### Text block
%%
Now it just needs a calendar app —
All Android and iOS users can soon tap a headphone icon and start chatting.
Ron Amadeo
– Nov 22, 2023 6:39 pm UTC
Aurich Lawson | Getty Images
It may have been a chaotic week at OpenAI, but the company has somehow still found time to roll out a product. “ChatGPT with voice” is available to free users of the ChatGPT app. This feature launched for paying users in September, and if you haven’t heard, it’s a full-blown voice assistant. The feature is still slowly rolling out to devices; on my Android phone, I don’t have a “headphone” icon anywhere, even with a Plus subscription.
When you have the feature, you can open the app, press the “headphone” icon, ask a question, and a stilted robot voice will read out a reply. It’s just like the voice assistants from Apple, Amazon, or Google, but this one is powered by a large language model. ChatGPT’s voice model is purely a question-and-answer type of voice assistant, though. Usually, these things are handy for what they can do on your behalf—make a phone call, control a smart home, take a note, or make a calendar appointment—but this can only answer questions.
%%
Stored items
%%
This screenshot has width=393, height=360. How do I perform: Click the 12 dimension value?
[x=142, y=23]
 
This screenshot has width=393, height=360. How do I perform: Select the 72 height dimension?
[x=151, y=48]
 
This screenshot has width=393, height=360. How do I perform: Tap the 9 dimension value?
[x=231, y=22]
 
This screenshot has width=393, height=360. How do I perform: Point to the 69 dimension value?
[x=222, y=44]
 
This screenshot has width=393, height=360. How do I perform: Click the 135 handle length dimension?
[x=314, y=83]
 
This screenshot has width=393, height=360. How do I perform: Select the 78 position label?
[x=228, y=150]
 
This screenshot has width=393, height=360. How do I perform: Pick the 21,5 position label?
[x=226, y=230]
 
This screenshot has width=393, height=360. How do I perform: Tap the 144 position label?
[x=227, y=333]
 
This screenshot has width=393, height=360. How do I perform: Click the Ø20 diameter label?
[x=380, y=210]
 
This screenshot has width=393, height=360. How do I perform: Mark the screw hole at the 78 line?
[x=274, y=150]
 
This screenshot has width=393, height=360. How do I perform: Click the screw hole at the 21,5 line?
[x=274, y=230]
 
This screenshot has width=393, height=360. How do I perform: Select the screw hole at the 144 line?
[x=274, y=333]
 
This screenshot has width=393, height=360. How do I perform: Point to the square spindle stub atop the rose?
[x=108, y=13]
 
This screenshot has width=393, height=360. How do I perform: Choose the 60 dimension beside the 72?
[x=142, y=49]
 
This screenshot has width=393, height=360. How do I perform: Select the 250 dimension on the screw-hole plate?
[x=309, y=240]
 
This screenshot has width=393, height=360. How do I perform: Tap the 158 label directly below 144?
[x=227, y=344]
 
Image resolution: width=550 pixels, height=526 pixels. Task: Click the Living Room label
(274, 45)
%%
%%
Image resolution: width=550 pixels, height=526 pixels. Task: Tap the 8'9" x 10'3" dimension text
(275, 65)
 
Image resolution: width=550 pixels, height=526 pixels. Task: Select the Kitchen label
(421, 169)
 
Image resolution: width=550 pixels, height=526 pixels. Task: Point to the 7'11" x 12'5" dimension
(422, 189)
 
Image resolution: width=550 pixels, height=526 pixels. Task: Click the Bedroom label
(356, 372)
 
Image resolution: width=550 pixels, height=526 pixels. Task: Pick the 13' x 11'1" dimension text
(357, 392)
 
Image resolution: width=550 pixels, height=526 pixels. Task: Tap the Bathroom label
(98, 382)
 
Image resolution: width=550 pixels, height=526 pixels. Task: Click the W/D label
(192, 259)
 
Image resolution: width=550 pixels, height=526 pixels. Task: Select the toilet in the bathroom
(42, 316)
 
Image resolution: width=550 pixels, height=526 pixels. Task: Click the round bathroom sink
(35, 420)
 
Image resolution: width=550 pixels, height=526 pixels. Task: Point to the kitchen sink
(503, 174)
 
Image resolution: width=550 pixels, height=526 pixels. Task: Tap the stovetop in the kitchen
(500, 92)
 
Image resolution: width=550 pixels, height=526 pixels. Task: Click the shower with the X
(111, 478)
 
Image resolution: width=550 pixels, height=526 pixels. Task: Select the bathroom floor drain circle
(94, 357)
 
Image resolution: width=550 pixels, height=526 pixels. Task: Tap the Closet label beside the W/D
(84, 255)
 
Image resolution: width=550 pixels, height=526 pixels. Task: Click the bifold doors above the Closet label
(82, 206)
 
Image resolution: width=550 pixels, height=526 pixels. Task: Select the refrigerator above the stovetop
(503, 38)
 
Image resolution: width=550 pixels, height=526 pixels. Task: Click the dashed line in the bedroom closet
%%
### Directions
1. Answer these from the article on ChatGPT's voice feature:
(a) In what month did the voice feature launch for paying users?
(b) Which icon does a user press to start the feature?
(c) Voice assistants from which three companies is it compared to?
2. Resume the article on ChatGPT's voice feature, picking up after its final sentence.

### Task-by-task outputs
1.
(a) September
(b) The "headphone" icon
(c) Apple, Amazon and Google

2.
ChatGPT with voice is now available to all free users. Download the app on your phone and tap the headphones icon to start a conversation.
Sound on 🔊 pic.twitter.com/c5sCFDAWU6
— OpenAI (@OpenAI) November 21, 2023
Google and Amazon are rebooting their voice assistants to use large language models, so ChatGPT’s voice functionality is definitely a preview of the future. The demo about buying pizza for a large group is more complicated than the current Big Tech voice assistants can handle. ChatGPT’s response is also longer-winded than most voice assistants, giving a 66-word, 23-second answer describing the imagined pizza-eating scenario in excruciating detail.
If you’re interested in chatting up ChatGPT, the voice feature should be rolling out to iOS and Android devices now.